In conclusion, our data clearly demonstrate that the phenotype of adult liver carrying a constitutive E2F2 deletion includes deregulated expression of a set of 208 genes linked to lipid metabolism, leading to an aberrantly low proportion of PC to PE and abnormal acyl diversity in defined phospholipids that is maintained during regeneration. Further functional research is needed to determine the direct role of E2F2 on phospholipid metabolism in hepatocytes, the main functional cells of the organ, which will also provide additional insight into the complex relationship between membrane lipids and transcription factors mastering cell-cycle control.

Supporting Information

Table S1

E2F2 deletion deregulates the expression of a large number of sequences in quiescent liver.

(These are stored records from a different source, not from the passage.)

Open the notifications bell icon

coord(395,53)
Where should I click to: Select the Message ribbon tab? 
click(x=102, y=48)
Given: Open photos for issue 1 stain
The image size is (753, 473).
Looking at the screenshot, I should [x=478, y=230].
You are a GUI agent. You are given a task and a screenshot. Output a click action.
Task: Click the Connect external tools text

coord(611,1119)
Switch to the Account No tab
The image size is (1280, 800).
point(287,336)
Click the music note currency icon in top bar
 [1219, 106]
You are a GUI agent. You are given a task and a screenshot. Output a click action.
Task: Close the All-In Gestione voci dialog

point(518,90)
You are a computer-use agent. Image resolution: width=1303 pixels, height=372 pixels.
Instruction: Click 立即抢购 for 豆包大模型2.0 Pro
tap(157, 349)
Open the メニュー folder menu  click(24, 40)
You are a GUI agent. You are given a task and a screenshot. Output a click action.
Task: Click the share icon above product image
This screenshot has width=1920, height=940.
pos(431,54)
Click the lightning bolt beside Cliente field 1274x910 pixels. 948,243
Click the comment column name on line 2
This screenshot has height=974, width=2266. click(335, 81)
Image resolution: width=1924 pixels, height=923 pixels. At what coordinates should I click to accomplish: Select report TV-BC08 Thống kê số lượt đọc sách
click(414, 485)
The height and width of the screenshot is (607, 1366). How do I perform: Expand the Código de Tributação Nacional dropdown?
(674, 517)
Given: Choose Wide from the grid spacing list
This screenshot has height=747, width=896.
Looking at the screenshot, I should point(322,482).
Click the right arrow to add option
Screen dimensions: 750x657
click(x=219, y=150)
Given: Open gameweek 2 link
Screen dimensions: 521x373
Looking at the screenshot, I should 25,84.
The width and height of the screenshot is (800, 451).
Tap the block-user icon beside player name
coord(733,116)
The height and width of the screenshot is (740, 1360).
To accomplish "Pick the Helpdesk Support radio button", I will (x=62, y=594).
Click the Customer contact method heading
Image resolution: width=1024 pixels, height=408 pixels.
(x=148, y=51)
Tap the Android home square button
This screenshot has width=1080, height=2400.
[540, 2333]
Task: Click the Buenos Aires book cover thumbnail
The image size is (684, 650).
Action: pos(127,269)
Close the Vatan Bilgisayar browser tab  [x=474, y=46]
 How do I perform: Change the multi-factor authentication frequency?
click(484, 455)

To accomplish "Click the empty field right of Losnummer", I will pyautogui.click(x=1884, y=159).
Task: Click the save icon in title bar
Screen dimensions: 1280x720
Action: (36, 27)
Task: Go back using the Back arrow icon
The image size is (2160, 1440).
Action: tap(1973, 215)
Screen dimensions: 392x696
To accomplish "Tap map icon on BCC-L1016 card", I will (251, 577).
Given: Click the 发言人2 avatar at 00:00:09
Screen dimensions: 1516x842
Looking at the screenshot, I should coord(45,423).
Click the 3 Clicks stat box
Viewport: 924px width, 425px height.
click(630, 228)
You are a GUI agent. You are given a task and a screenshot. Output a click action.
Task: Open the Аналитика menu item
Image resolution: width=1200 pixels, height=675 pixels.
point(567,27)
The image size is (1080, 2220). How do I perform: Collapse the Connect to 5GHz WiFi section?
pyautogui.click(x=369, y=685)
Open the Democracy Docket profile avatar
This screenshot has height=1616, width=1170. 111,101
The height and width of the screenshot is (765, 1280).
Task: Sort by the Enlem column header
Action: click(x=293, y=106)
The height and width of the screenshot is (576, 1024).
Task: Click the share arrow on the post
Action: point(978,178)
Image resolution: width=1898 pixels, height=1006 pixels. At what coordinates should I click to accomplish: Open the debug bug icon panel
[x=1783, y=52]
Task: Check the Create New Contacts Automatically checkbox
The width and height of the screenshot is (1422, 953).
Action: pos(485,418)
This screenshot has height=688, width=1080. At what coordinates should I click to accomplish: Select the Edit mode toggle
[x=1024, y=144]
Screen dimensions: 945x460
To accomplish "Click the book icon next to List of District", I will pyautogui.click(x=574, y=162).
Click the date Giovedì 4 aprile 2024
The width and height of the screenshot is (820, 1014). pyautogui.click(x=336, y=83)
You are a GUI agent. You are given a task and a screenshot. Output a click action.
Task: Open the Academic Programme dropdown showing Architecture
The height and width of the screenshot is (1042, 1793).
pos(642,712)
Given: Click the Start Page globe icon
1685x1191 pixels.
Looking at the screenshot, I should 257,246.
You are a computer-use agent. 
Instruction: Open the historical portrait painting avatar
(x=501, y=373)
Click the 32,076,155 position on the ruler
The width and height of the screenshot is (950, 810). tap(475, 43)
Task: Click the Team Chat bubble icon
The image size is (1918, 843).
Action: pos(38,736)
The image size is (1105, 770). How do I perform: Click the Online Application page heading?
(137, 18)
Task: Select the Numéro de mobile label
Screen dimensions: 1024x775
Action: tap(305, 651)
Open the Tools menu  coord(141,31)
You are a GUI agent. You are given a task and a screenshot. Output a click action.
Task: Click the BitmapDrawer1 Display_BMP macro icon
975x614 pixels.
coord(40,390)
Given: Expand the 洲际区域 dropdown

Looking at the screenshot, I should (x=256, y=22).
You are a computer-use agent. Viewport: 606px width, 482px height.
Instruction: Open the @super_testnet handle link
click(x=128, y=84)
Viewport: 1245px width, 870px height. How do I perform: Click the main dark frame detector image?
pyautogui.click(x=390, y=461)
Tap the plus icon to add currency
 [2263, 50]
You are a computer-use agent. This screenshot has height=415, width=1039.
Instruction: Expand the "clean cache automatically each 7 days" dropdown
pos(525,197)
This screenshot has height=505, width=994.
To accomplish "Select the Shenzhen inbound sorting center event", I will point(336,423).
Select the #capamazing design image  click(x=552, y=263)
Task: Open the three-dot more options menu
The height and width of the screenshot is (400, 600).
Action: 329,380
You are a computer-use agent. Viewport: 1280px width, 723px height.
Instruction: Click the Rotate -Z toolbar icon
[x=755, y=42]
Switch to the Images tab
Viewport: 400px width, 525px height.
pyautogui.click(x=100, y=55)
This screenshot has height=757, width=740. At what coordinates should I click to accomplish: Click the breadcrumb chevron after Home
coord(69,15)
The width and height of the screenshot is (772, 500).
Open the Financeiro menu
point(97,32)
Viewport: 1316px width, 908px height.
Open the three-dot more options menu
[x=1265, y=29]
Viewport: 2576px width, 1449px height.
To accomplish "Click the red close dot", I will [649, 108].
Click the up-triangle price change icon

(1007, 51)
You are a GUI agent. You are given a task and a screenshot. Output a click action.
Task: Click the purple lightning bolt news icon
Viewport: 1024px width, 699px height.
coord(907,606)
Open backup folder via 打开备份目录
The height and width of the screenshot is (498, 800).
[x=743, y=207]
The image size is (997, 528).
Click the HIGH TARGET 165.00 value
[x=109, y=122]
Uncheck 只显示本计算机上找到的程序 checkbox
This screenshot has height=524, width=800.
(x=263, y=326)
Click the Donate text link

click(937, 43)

Original data were extracted from the Affymetrix microarray data deposited in MIAME ArrayExpress database (www.ebi.ac.uk/arrayexpress) under accession code E-MEXP-1413. We used six RNA pools, three pools of E2F2^+/+ (wild-type, WT) (n = 24) and three pools of E2F2^-/- (n = 24) mice genotypes. Each pool contained quiescent liver samples from 8 animals. Affymetrix chips and microarray data analysis were performed exactly as described in Ref. 5. TIGR MultiExperiment Viewer Mev version 4.1 (Institute of Genomic Research, Rockville, MD) was used for the statistical analysis of the microarray data. To identify the genes whose expression levels changed significantly in E2F2^-/- compared with WT mice we used Welch's t-test with a P≤0.01 significance level cut-off. After curation, 2915 sequences were found to elicit significant expression change in quiescent liver upon E2F2 loss; of them 1735 (59.5%) were upregulated and 1180 (40.5%) were downregulated.

(XLSX)

Table S2

Overrepresented Gene Ontology functional categories in quiescent E2F2^-/- liver relative to wild-type controls. ^aRefers to the number of genes included in each overrepresented functional category. ^bRefers to the percentage of genes detected in each functional category relative to the total number of genes included in that particular category. Functional classification of deregulated genes was made using FatiGO+, a public domain web tool for finding significant associations of Gene Ontology (GO) terms within groups of genes. Statistical significance was determined by Fischer's exact test and P-values were adjusted applying Benjamini-Hochberg (P≤0.01) and Bonferroni (P≤0.05) multiple testing correction.

(DOCX)

Table S3

E2F2 deletion deregulates the expression of a set of genes involved in lipid metabolism in quiescent liver. Genes (208) were extracted from the identified sequences listed in Table S1, categorized by our own criterion and shown in alphabetic order. Of them, 152 (73.1%) were up-regulated and 56 (26.9%) were down-regulated in the liver of E2F2 nullizygous mice in quiescence.

(DOCX)

Data Availability

The authors confirm that all data underlying the findings are fully available without restriction. All relevant data are within the paper and its Supporting Information files.

Funding Statement

The study design, data collection and analysis and decision to publish were funded by the Department of Education, Universities and Research of the Basque Goverment (grants IT336/10 to BO and OF and IT634/2013 to AZ) and the Department of Industry of the Basque Government(grants PE13UN139 to BO and IE12-331 to AZ). The preparation of the manuscript and the publication costs were funded by the University of the Basque Country (grant UFI11/20 to AZ, AI, BO, OF and XB). The funders had no role in study design, data collection and analysis, decision to publish, or preparation of the manuscript.